One of the great things about comics is how they telegraph everything they’re about to do so as no one is surprised. Did I say great? Because I meant vomit gargling. Not only has Marvel been judiciously ruining any surprise about Nova and the homecoming with his father with adverts and promotional blurbs, but the book has been talking about Sam Alexander’s father so frequently that cello players were coming around to play with every issue I read. I suppose it’s not a new thing, comic book companies have been spoiling their own content so much you’d think they were a fridge somebody forgot to plug in. But enough lamenting the companies, onto the actual book.

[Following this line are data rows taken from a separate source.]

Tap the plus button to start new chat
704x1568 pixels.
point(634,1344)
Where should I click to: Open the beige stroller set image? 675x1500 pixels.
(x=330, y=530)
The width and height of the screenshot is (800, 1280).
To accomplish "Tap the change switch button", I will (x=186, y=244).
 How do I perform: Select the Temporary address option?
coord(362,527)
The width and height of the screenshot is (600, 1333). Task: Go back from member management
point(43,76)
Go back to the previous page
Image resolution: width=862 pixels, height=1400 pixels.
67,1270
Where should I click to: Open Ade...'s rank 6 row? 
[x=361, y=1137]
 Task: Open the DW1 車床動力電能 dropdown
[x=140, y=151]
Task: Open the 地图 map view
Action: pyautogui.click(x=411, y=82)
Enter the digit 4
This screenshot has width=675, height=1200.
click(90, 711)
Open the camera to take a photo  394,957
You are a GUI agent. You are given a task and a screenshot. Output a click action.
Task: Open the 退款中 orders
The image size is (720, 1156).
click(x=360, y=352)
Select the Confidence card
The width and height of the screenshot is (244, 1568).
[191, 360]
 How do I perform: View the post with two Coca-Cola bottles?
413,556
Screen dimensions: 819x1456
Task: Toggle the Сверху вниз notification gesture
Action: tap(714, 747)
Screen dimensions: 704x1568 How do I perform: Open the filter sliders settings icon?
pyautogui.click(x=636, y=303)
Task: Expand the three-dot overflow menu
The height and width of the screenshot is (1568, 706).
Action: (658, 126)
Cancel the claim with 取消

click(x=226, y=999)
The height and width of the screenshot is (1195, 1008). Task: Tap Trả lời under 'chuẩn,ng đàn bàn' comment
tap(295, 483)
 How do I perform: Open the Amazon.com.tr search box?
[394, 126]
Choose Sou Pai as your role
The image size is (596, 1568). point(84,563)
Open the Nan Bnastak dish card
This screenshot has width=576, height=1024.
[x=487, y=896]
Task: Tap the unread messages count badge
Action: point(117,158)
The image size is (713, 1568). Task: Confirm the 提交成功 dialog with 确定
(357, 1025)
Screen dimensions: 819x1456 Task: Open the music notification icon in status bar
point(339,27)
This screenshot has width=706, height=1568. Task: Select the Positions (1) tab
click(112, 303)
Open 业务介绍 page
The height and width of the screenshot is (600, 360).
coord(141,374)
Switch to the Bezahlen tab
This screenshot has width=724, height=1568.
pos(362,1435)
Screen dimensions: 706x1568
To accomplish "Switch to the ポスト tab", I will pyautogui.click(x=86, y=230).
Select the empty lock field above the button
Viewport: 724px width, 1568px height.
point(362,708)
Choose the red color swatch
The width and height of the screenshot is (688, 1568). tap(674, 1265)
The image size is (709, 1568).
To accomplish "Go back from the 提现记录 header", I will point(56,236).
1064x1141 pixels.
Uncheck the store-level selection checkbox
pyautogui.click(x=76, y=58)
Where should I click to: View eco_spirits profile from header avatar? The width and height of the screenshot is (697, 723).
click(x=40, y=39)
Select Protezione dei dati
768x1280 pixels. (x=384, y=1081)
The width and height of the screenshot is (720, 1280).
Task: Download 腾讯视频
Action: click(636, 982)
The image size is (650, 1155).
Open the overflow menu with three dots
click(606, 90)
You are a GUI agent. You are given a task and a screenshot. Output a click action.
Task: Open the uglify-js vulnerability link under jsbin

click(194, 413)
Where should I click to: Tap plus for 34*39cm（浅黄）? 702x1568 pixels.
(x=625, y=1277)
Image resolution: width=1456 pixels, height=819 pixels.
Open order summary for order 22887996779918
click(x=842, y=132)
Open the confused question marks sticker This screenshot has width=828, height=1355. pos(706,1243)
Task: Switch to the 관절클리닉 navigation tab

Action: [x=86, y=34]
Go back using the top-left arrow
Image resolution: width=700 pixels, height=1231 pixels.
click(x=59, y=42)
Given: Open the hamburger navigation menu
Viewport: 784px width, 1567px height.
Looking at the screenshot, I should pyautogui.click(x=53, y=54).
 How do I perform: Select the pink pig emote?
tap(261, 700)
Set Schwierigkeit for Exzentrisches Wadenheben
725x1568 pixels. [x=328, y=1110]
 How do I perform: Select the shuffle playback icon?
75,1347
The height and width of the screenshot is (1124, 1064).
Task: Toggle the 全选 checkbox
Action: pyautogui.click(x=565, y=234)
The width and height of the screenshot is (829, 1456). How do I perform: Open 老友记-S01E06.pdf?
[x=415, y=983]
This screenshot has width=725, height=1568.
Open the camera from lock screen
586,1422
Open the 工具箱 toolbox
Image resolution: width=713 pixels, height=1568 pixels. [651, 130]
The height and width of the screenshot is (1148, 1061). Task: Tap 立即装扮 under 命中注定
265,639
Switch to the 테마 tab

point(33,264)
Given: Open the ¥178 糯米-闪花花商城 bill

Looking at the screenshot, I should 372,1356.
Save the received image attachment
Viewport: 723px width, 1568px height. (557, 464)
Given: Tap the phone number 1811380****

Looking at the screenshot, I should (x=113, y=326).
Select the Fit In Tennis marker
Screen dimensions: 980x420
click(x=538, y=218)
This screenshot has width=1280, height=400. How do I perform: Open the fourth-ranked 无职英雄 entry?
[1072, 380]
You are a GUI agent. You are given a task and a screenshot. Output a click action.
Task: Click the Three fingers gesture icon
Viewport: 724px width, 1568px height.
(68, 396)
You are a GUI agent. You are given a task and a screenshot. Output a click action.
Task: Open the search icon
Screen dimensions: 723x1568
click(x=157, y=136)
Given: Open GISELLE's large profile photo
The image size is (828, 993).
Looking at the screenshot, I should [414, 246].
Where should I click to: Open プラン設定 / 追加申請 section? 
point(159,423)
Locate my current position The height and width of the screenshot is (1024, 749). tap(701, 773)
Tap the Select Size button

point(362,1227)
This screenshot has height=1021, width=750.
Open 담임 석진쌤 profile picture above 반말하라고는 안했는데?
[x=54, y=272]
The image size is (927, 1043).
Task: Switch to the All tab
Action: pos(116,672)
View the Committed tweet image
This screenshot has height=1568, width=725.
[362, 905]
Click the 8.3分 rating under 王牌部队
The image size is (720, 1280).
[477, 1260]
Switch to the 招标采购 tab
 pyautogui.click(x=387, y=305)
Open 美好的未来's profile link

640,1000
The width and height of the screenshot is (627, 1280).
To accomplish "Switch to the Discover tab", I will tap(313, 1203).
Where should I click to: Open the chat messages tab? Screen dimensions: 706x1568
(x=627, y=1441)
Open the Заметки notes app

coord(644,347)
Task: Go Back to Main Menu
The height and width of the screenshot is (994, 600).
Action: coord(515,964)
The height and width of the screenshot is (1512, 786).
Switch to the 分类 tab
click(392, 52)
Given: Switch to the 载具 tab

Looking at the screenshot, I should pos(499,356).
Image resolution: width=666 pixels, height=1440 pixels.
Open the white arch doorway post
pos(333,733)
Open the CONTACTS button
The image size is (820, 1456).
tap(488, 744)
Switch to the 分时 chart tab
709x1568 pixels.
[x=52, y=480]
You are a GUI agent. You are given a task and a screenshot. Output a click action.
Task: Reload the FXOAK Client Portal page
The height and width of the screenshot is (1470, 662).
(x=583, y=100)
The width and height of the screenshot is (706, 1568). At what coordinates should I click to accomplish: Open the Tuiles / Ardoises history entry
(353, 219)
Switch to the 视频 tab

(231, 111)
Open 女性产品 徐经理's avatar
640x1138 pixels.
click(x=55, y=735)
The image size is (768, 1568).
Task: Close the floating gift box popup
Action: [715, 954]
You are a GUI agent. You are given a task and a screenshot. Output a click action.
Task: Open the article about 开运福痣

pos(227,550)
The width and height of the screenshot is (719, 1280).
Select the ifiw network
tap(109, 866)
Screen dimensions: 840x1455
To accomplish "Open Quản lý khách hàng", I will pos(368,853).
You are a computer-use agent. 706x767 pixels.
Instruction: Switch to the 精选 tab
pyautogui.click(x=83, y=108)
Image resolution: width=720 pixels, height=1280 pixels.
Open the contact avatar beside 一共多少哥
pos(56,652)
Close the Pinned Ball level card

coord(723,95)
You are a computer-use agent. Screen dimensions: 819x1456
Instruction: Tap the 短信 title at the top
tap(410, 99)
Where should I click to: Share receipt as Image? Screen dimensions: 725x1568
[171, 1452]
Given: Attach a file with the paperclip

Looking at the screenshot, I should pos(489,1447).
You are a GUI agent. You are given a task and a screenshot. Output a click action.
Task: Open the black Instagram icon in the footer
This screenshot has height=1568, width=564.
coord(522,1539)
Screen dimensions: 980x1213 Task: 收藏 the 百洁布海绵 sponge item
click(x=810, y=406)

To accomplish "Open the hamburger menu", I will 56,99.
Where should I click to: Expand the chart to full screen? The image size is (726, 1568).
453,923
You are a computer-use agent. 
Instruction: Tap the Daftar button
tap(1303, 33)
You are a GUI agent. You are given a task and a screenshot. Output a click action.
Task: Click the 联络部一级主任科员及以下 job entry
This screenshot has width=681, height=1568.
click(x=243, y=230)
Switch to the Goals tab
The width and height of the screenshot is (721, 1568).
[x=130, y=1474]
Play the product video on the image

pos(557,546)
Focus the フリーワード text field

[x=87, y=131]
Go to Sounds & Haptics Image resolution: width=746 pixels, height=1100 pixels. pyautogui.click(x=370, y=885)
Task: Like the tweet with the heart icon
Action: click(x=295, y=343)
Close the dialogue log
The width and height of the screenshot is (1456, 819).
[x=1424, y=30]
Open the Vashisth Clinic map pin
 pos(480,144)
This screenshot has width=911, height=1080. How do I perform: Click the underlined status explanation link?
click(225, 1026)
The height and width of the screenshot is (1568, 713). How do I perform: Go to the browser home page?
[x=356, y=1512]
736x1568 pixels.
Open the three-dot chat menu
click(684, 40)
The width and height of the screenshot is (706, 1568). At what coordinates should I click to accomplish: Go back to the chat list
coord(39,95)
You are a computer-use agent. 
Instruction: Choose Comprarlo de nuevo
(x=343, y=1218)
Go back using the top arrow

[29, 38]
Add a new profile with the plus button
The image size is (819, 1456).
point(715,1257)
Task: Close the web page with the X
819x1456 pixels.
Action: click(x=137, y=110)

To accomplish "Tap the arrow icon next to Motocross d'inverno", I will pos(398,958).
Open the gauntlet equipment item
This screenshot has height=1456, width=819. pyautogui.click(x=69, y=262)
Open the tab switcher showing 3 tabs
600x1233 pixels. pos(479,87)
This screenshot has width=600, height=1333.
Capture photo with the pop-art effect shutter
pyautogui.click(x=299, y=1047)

BU-DUT-DUH-DA! It’s mediocre. Yeah, I know, shocker. Not only have I been banging on about this book since Jeph Loeb left, but I’ve heaped so much praise you’d think the book was responsible for bringing Jack Kirby back from the dead. And now that it officially branches into a company cross over I start to smell a stink. I know one of my key characteristics is my uncompromising disgust with crossovers, so perhaps I have a bias. But one of the things I like to highlight is that one thing crossovers are really good at is making everything else more bland. It’s not the writer of the book’s fault—well, mostly not their fault. The problem is that crossovers demand a certain set of stringent parameters for every story and in order to follow these parameters writers often have to neutralize their current story arcs.
I know that there can be successful company-wide crossovers, but comics that are forced to integrate usually suffer. Nova has this problem because for two thirds of the issue nothing relevant happens. Most of the issue consists of Sam flying around the world not knowing what to do. It stands in quite a contrast to his development as a character throughout the series. Just because he is young doesn’t mean he has to act like a child. For the sake of character development it would make sense if he did go running to the Avengers because this entire time he’s seen himself as the big bad new hero, the guy who can blast in and save the day. How is he going to feel when he has to finally admit to himself that he still needs the grown-ups? Instead, he’s portrayed as an emotionally stunted infant that has absolutely no control over his reactions. It doesn’t help the one secret that is revealed to Sam is that his father may have been kind of a bastard. And if you thought he handled murder poorly, wait until he throws a fit about his absentee dad.
Not everything about Nova #18 disappointed me. First, it’s a fight heavy book—not Sam though! He has all of one and a half fights. But he is in the background of quite a few incredible fights, all the fantastic set pieces of “Original Sin” are par for the course. We get to be the spectator to Thor, The Thing, Captain America, and Daredevil. All of these guys have some truly epic throw downs in the middle of New York. Which brings me to my second point, the back and forth between these guys is truly the highlight. Gerry Duggan, if he did one thing perfectly, it was the dialogue. Because I couldn’t help but want to hang out with these guys as they joked and punched across the Burroughs of New York. Which is great for Duggan’s future with other Marvel books but I’m not very enthusiastic about reading a book that serves as Duggan’s application for another book.
It’s very easy to compare Nova to Invincible. For starters, both found out that their father’s aren’t the noble figures they envisioned them to be. Also? Both fathers scarpered and left the family to fend for itself. Where I think Invincible pulls ahead is it didn’t use the father as sensationalism, it was a tragic and life shattering event for Mark Grayson. What could have been something to dismantle Mark’s idea of super heroes further cemented his faith in the long tradition. Sam meanwhile has continuously been talking about his father, the legacy and mantle he was picking up. And now, a magic ball just gave him a flashback of his father murdering someone—I say murdering but the flashback is purposefully ambiguous. The sad part is that this in no way made Sam question where his life has taken him. Oh sure his father is in question but it in no way reflects character development.